Robert Charles Nieman (January 26, 1927 – March 10, 1985) was an American professional baseball player and scout. An outfielder, he spent all or parts of a dozen Major League Baseball seasons with the St. Louis Browns (1951–52), Detroit Tigers (1953–54), Chicago White Sox (1955–56), Baltimore Orioles (1956–59), St. Louis Cardinals (1960–61), Cleveland Indians (1961–62) and San Francisco Giants (1962). He also played one season in Japan for the Chunichi Dragons (1963). He threw and batted right-handed, stood 5 ft 11 in tall and weighed 195 lb.

==Career==
===Minor leagues===
Nieman was born in Cincinnati. After attending Kent State University, he was signed by his hometown Reds as an amateur free agent in 1948. He spent three full seasons and part of a fourth in the Cincinnati farm system, although he played only 38 games above the Class A level. In June 1951, he was acquired by the unaffiliated Oklahoma City Indians from the Reds' Tulsa Oilers farm team, and he played 109 games for the 1951 Indians and batted .328. (His combined average, his tenure with Tulsa included, of .324 won him the batting title of the Texas League.)

===Major leagues===
Nieman then was purchased by the Browns and was added to their active roster in September 1951, setting the stage for his dramatic big league debut. On September 14, at Fenway Park, Nieman hit two home runs in his first two major league at-bats. The blows—a solo home run in the second inning and a two-run shot in the third—were hit off Red Sox left-hander Mickey McDermott. Nieman added a single and drove in three runs on the day, but Boston won the game, 9–6. Nieman became the first player in big league history to hit two homers during his first game in consecutive at bats (let alone in his first two Major League career at-bats), and the second player in MLB history to hit two home runs in his first game, behind Charlie Reilly, who became the first in 1889. Bert Campaneris (1964), Mark Quinn (1999), J.P. Arencibia (2010) and Trevor Story (2016) are the only others to accomplish the feat of homering twice in their first game. Also, Nieman is one of only three players in MLB history to homer in each of his first two big league at bats. Keith McDonald, in 2000, became the second, though McDonald's first two at-bats came in separate games. In 2026, Joshua Baez became the only player to homer in each of his first three at bats.

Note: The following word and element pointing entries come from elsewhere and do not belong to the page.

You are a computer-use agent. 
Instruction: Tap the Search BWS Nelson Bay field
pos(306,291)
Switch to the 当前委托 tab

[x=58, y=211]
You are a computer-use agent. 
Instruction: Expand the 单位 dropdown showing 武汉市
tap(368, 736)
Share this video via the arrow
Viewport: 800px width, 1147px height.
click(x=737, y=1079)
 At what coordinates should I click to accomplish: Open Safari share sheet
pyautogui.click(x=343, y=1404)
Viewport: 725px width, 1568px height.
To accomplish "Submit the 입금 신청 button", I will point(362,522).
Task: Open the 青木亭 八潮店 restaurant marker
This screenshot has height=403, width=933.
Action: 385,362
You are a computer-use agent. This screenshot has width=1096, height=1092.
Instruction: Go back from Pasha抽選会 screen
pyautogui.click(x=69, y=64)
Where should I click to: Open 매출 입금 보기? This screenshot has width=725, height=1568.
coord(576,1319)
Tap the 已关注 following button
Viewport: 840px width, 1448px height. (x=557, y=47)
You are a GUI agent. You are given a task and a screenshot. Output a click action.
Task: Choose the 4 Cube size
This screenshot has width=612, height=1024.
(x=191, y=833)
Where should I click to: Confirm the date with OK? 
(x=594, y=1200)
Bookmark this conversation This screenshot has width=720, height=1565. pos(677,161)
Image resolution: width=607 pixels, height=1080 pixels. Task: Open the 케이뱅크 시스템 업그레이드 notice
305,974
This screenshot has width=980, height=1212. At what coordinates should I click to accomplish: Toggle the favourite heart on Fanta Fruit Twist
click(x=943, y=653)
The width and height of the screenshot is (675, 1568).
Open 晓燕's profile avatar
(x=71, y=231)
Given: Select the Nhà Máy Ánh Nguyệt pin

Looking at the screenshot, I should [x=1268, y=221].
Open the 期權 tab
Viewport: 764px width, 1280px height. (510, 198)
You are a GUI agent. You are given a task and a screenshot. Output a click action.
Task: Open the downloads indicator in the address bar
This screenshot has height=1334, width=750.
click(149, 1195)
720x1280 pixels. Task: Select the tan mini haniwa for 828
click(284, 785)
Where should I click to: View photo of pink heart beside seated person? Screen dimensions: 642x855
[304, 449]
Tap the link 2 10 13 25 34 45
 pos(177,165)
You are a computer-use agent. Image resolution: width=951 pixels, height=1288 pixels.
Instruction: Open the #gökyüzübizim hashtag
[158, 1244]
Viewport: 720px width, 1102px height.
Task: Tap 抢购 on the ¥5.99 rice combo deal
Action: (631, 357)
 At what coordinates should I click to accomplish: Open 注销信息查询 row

Nieman became an everyday outfielder for the Browns, later played regularly for the Tigers and Orioles, and overall he fashioned a 12-year career as a semi-regular outfielder and pinch hitter. In his 1,113-game career he batted .295, with 125 home runs, 544 RBI, 455 runs, 1,018 hits, 180 doubles, 32 triples and 10 stolen bases. He batted over .300 three times, twice as a regular outfielder with more than 400 at bats.

In his final MLB campaign, he collected eight pinch hits to help the Giants win the 1962 National League pennant. In the 1962 World Series, and in his only postseason opportunity and last big-league plate appearance, Nieman pinch hit for Ed Bailey in the seventh inning of Game 4 at Yankee Stadium. He drew a base on balls against left-hander Marshall Bridges and was removed for a pinch runner, Ernie Bowman. Bowman would soon score when Giants' second baseman Chuck Hiller hit the first grand slam home run ever struck by a National League player in World Series history. The Giants won that contest, 7–3, but dropped the series in seven games.

===Scout===
After retiring from the field, Nieman served as a scout for over two decades, working for the Indians, Dodgers, Athletics, White Sox and Yankees.

He died as a result of a massive heart attack in Corona, California, at 58 years of age.